Content - b0d458295c8aa70c2719f4c7e4c1069645a7da90 - 3b58e87/README.md

visit type:
Tip revision: 487b03f7f51ebd19bec4a04666a9414ee4b676a4 authored by Takaya Saito on 12 April 2019, 19:23:45 UTC
version 0.10.1
Tip revision: 487b03f
README.md

Precrec
=======

[![Travis](https://img.shields.io/travis/takayasaito/precrec.svg?maxAge=2592000)](https://travis-ci.org/takayasaito/precrec) [![AppVeyor Build Status](https://ci.appveyor.com/api/projects/status/github/takayasaito/precrec?branch=master&svg=true)](https://ci.appveyor.com/project/takayasaito/precrec) [![codecov.io](https://codecov.io/github/takayasaito/precrec/coverage.svg?branch=master)](https://codecov.io/github/takayasaito/precrec?branch=master) [![CRAN\_Status\_Badge](http://www.r-pkg.org/badges/version/precrec)](https://cran.r-project.org/package=precrec)

The aim of the `precrec` package is to provide an integrated platform that enables robust performance evaluations of binary classifiers. Specifically, `precrec` offers accurate calculations of ROC (Receiver Operator Characteristics) and precision-recall curves. All the main calculations of `precrec` are implemented with C++/[Rcpp](https://cran.r-project.org/package=Rcpp).

Six key features of precrec
---------------------------

### 1. Accurate curve calculations

`precrec` provides accurate precision-recall curves.

-   Non-linear interpolation
-   Elongation to the y-axis to estimate the first point when necessary
-   Use of score-wise threshold values instead of fixed bins

`precrec` also calculates AUC scores with high accuracy.

### 2. Super fast

`precrec` calculates curves in a matter of seconds even for a fairly large dataset. It is much faster than most other tools that calculate ROC and precision-recall curves.

### 3. Various evaluation metrics

In addition to precision-recall and ROC curves, `precrec` offers basic evaluation measures.

-   Error rate
-   Accuracy
-   Specificity
-   Sensitivity, true positive rate (TPR), recall
-   Precision, positive predictive value (PPV)
-   Matthews correlation coefficient
-   F-score

### 4. Confidence interval band

`precrec` calculates confidence intervals when multiple test sets are given. It automatically shows confidence bands about the averaged curve in the corresponding plot.

### 5. Calculation of partial AUCs and visualization of partial curves

`precrec` calculates partial AUCs for specified x and y ranges. It can also draw partial ROC and precision-recall curves for the specified ranges.

### 6. Supporting functions

`precrec` provides several useful functions that lack in most other evaluation tools.

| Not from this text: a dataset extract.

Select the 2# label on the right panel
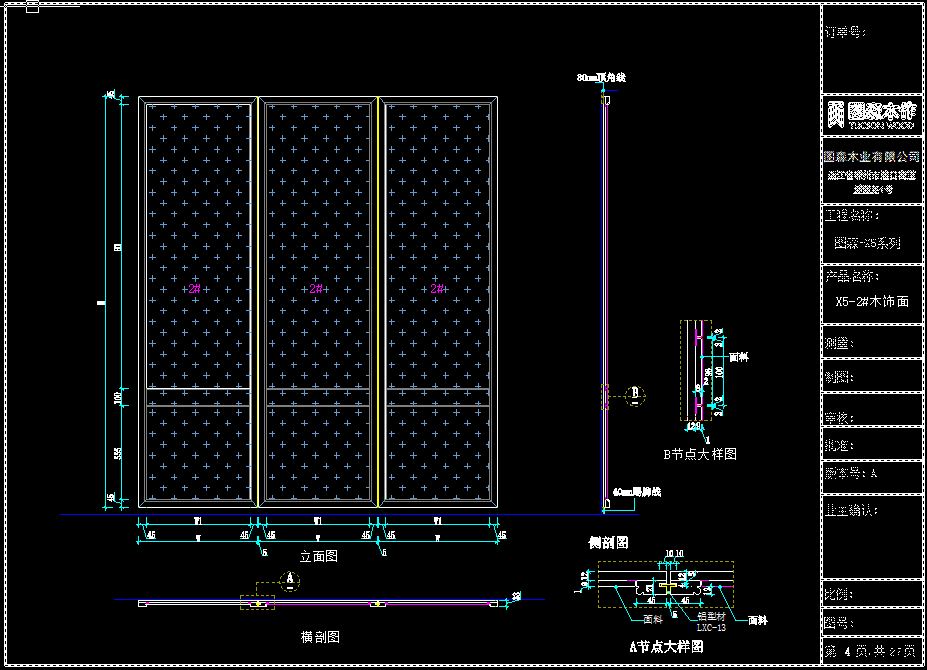This screenshot has width=927, height=670. click(x=437, y=289)
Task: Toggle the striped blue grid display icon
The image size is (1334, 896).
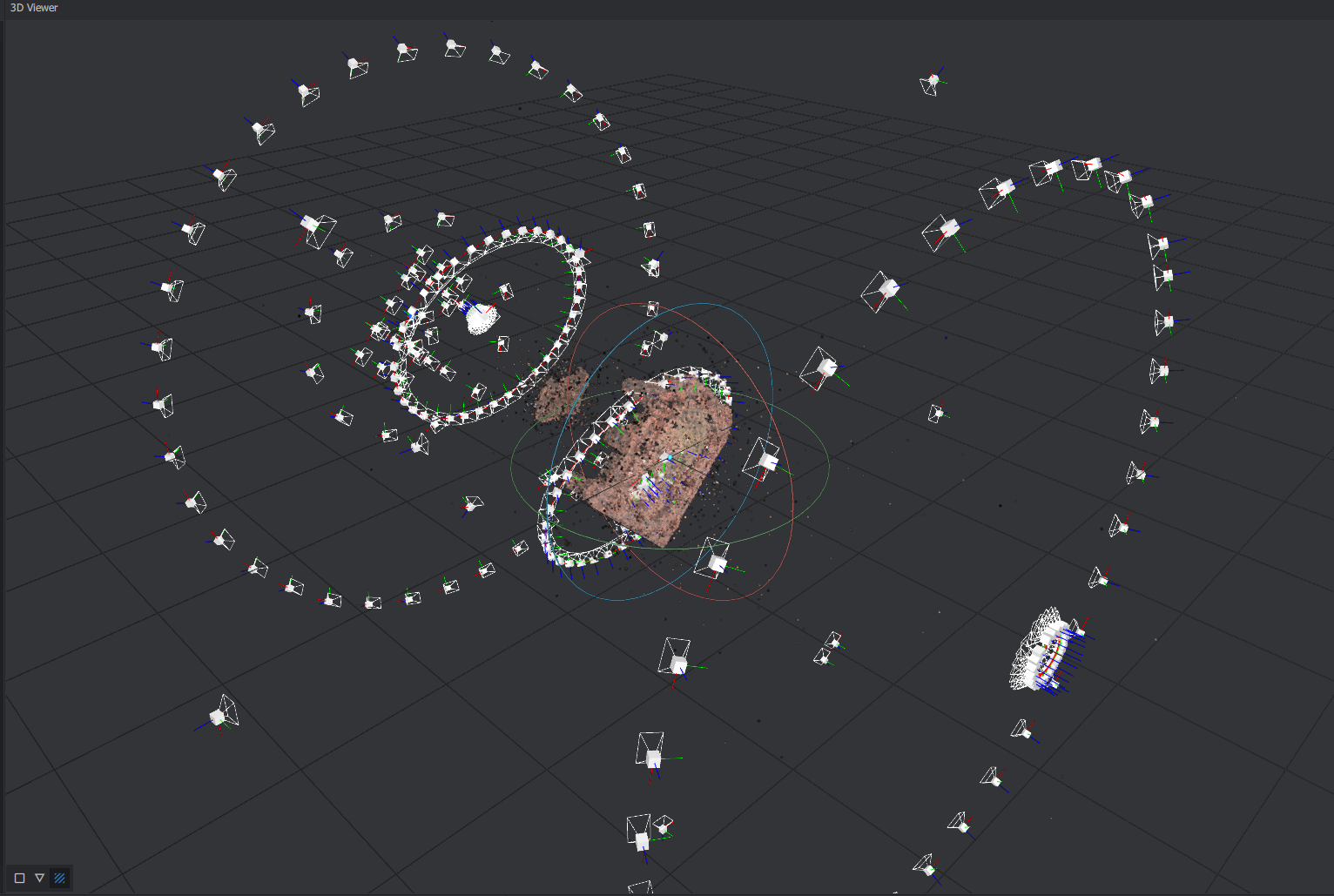Action: [59, 878]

-   Handling multiple models and multiple test sets
-   Handling tied scores and missing scores
-   Pre- and post-process functions of simple data preparation and curve analysis

Installation
------------

-   Install the release version of `precrec` from CRAN with `install.packages("precrec")`.

-   Alternatively, you can install a development version of `precrec` from [our GitHub repository](https://github.com/takayasaito/precrec). To install it:

    1.  Make sure you have a working development environment.
        -   **Windows**: Install Rtools (available on the CRAN website).
        -   **Mac**: Install Xcode from the Mac App Store.
        -   **Linux**: Install a compiler and various development libraries (details vary across different flavors of Linux).
    2.  Install `devtools` from CRAN with `install.packages("devtools")`.

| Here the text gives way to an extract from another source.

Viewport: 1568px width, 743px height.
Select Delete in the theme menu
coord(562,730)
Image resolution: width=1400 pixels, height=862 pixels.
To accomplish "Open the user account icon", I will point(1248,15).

    3.  Install `precrec` from the GitHub repository with `devtools::install_github("takayasaito/precrec")`.

Functions
---------

The `precrec` package provides the following six functions.

| Function             | Description                                                |
|:---------------------|:-----------------------------------------------------------|
| evalmod              | Main function to calculate evaluation measures             |
| mmdata               | Reformat input data for performance evaluation calculation |
| join\_scores         | Join scores of multiple models into a list                 |
| join\_labels         | Join observed labels of multiple test datasets into a list |
| create\_sim\_samples | Create random samples for simulations                      |
| format\_nfold        | Create n-fold cross validation dataset from data frame     |

Moreover, the `precrec` package provides eight S3 generics for the S3 object created by the `evalmod` function. **N.B.** The R language specifies S3 objects and S3 generic functions as part of the most basic object-oriented system in R.

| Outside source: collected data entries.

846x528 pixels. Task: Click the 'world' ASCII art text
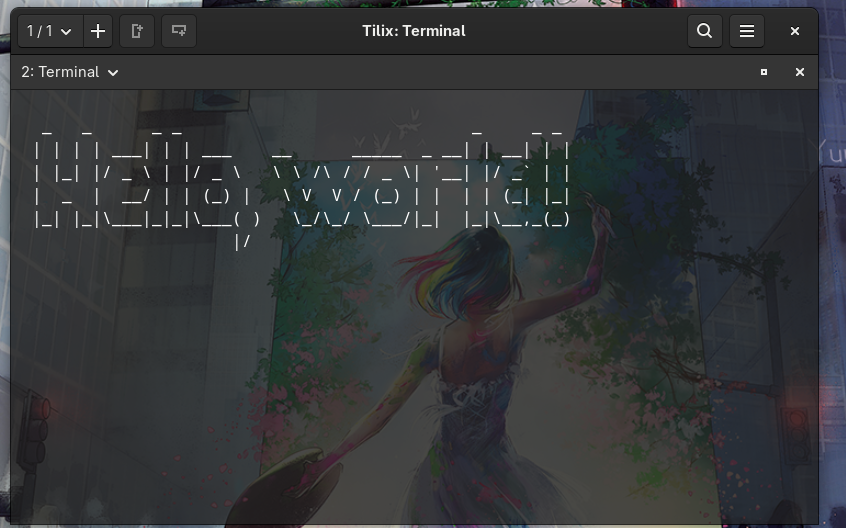tap(410, 180)
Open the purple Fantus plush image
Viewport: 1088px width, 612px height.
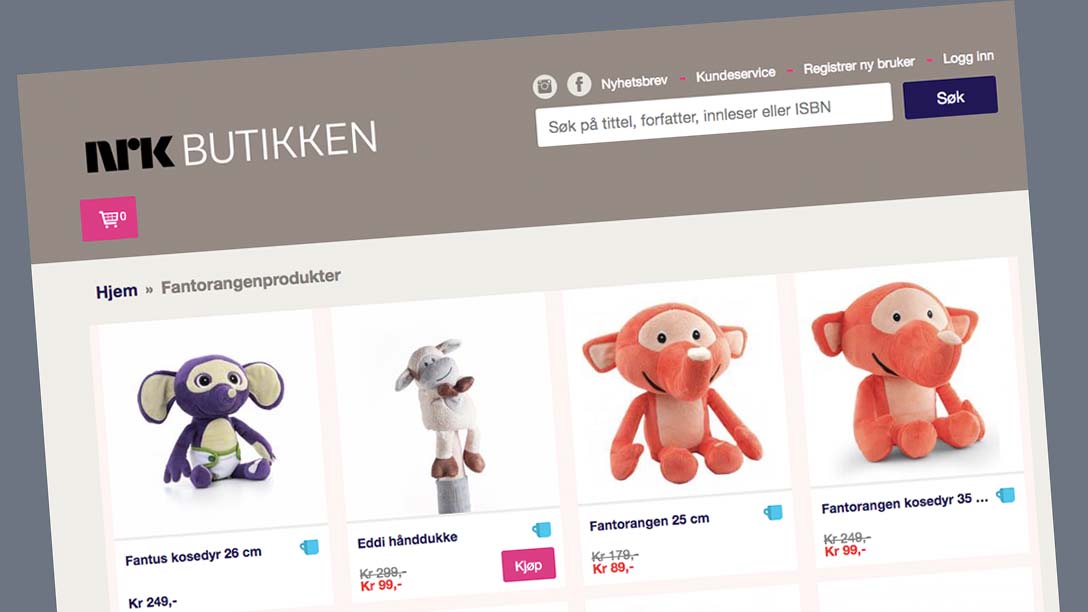211,420
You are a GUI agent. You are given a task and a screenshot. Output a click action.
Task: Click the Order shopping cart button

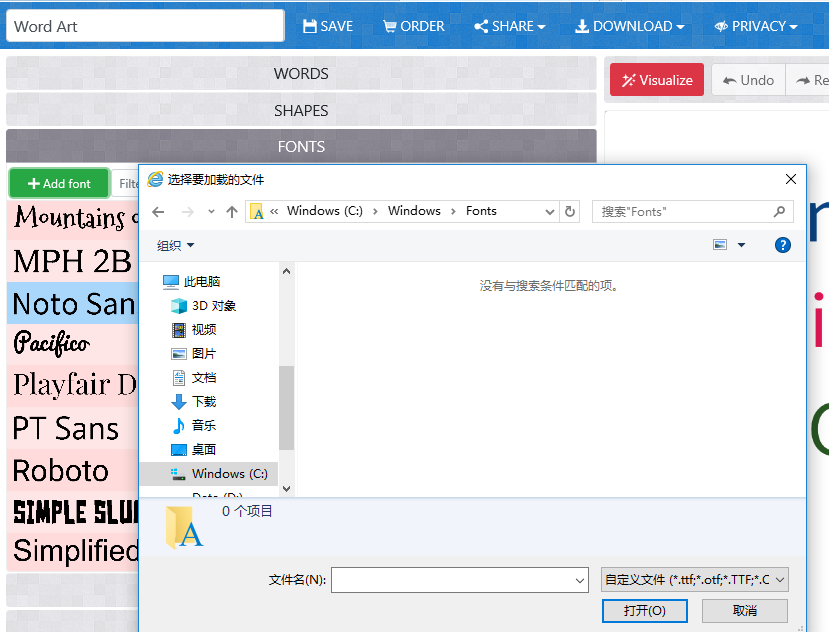[413, 26]
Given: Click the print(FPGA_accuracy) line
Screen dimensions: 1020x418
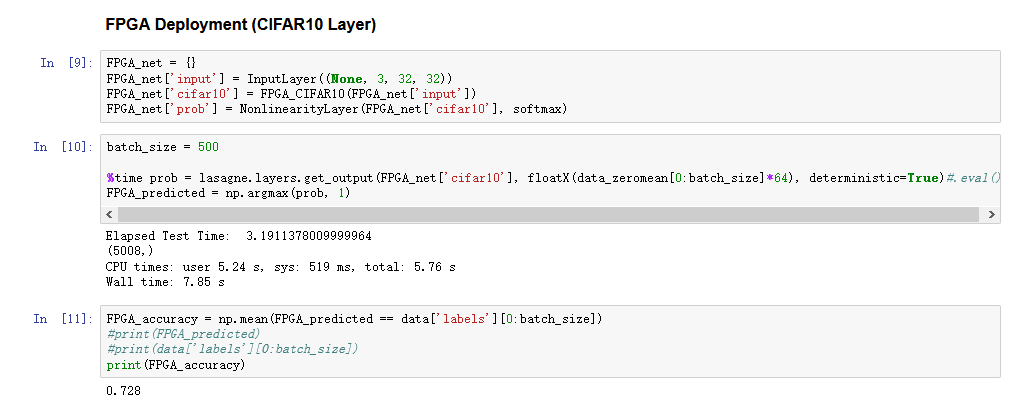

| S3 generic    | Package  | Description                                                    |
|:--------------|:---------|:---------------------------------------------------------------|
| print         | base     | Print the calculation results and the summary of the test data |
| as.data.frame | base     | Convert a precrec object to a data frame                       |
| plot          | graphics | Plot performance evaluation measures                           |
| autoplot      | ggplot2  | Plot performance evaluation measures with ggplot2              |
| fortify       | ggplot2  | Prepare a data frame for ggplot2                               |
| auc           | precrec  | Make a data frame with AUC scores                              |
| part          | precrec  | Calculate partial curves and partial AUC scores                |
| pauc          | precrec  | Make a data frame with pAUC scores                             |

Documentation
-------------

-   [Introduction to precrec](http://takayasaito.github.io/precrec/articles/introduction.html) - a package vignette that contains the descriptions of the functions with several useful examples. View the vignette with `vignette("introduction", package = "precrec")` in R. The HTML version is also available on the [GitHub Pages](http://takayasaito.github.io/precrec/articles/introduction.html).

-   [Help pages](http://takayasaito.github.io/precrec/reference) - all the functions including the S3 generics except for `print` have their own help pages with plenty of examples. View the main help page with `help(package = "precrec")` in R. The HTML version is also available on the [GitHub Pages](http://takayasaito.github.io/precrec/reference).

Examples
--------

Following two examples show the basic usage of `precrec` functions.

### ROC and Precision-Recall calculations

The `evalmod` function calculates ROC and Precision-Recall curves and returns an S3 object.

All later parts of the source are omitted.